3. Motor dysfunction syndrome, especially if hypotrophy is present warrants the following: ATP 0.5 ml and cocarboxylase 25 U IM to improve metabolic processes in the brain and to boost respiratory center function. Later B6 1% - 0.54 ml, B1 6% - 0.2 ml, and glutamic acid should be added.
4. Delay of motor and psychomotor development syndrome: psychostimulants rehabilitation medications are indicated. The treatment usually starts with enchephabol (non-specific brain stimulant), which stimulates phospholipid metabolism: 20 drops of encephabol per kg/d in 2 doses for 1-2 month. Pyracetam (non-psecific brain stimulant), is also used 1 ml IM 15-20 injections or ? tabl (50 mg bid). Ireoidin (?) 0.005 bid.
To treat the present abnormalities the following should be added: trental ? tab qd, complamin (?) 1/6 tab bid since birth, euphyllin since birth and after 1 month 0.005 bid for 1 month.
At 2 month if delay of motor development is present it is more useful to start therapy with cerebrolysin(non-specific brain stimulant), vit B12, and dibasole (smooth musle relaxant). Doses should be individualized because the former two can precipitate seizures.
In children younger than 6 month cerebrolysin is prescribed in a following dose: 0.3 –0.5 ml IM #30. Vit B 12 dose is 50-100 mg #15-20 if no hypochomic anemia is present.
In psychomotor delay aminalon (analogue of GOMK), dose is 0.06 u (no more than ? tab). bid-tid #30-50. Seizures are contraindication for psychostimulators.
In psychomotor delay psychostimulators are used in combinations: a) vit. B12 + vit B6, b) enchephabol + vit B1 + vit B12, c) vit B 1+ vit B 6 + glutamic acid, d) nootropil (piracetam) 30-50 mg/kg in two divided doses. If delay is severe or above combinations are ineffective use the following: aminalon + B12; cerebrolysin B12, B6.

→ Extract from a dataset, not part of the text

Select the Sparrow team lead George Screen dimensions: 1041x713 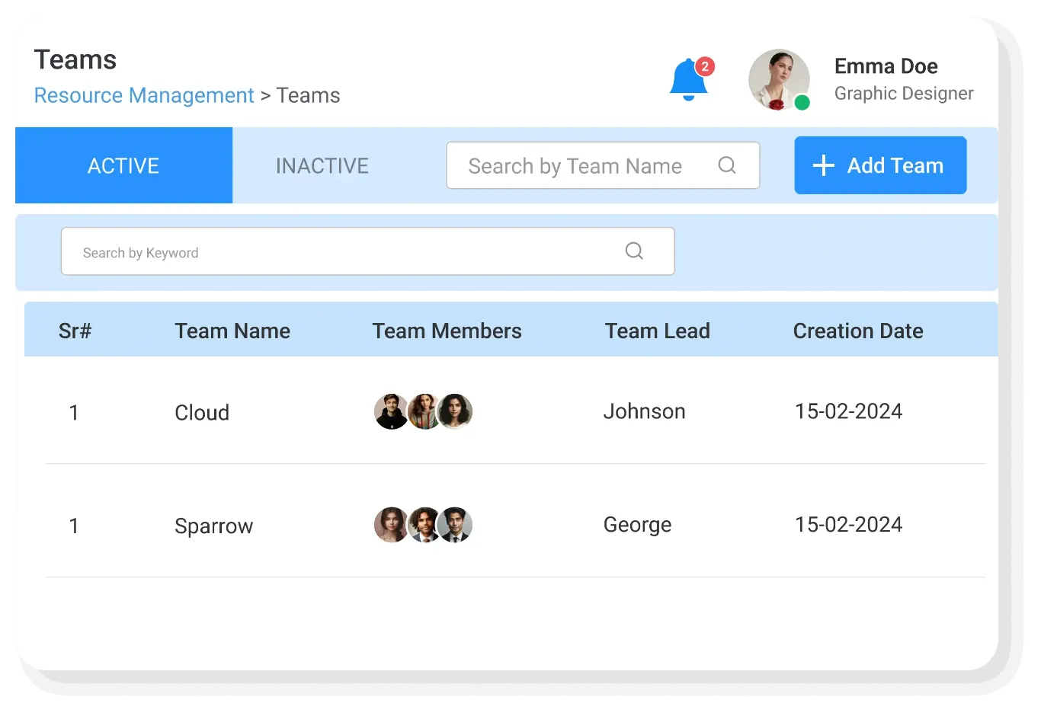[x=637, y=525]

5. Seizure syndrome of the newborns requires active treatment. The basic medication is phenobarbital 0.001-0.002 g/kg bid-tid. If ineffective antiseizure mixture can be tried: phenobarbital, difenin 0.003-0.005, papaverin (smooth muscle relaxant) 0.0005-0.001, borax (?!) 0.3-0.5 g, Ca glucinate 0.05-0.1. The mixture is given bid or tid. In minor or brainstem seizures the mixture should be alternated with radedorm (nitrazepam) 0.0012 qd-bid. Trimetin (? not in the PDR) is not used in newborns. Dehydration therapy is required as well MgS04, diuretics. In no significant effect use convulex (valproic acid) or clonazepam. Prednisone can be also used (2 mg/kg). If metabolic abnormalities or Ca insufficiency is present phenobarbital is substituted for radedorm or clonazepam ? tab bid-tid.
Absorption therapy is indicated if history of intracerebral hemorrhage or inflammation is present. Aloe (herbal medication) and lidasa (lytic enzyme hialuronidase) are indicated. Aloe 0.3-0.5 ml IM is used #12-15. Aloe can be alternated with group B vitamins. Lidasa treatment begins with 2-3 injections 8-16 U SC, then 32 U SC daily or every other day. Contraindications: acute infections.
Massage and exercise therapy should be included in rehabilitation after acute period since 1-1.5 month old. Exercises improve neuro-muscular conduction and metabolism. Contraindications: frequent somatic diseases and frequent seizures.
Speech specialist consultations are indicated in rehabilitation period to stimulate psychic and prespeech development. All above measures should be individualized later depending of the outcome. Borderline conditions (minimal brain dysfunction, hypermotor child syndromes) are treated with sonapax (thiotidazine) + mild sedatives (meprobomat, trioxasine, tazepam).
Asthenoneurotic syndrome: tegretol, bellataminal, aevit (vit A+E) , Ca supplements.
Compensated hydrocephaly does not require treatment. If other acute disease develop diacarb (carbohydrase inhibitor) should be used.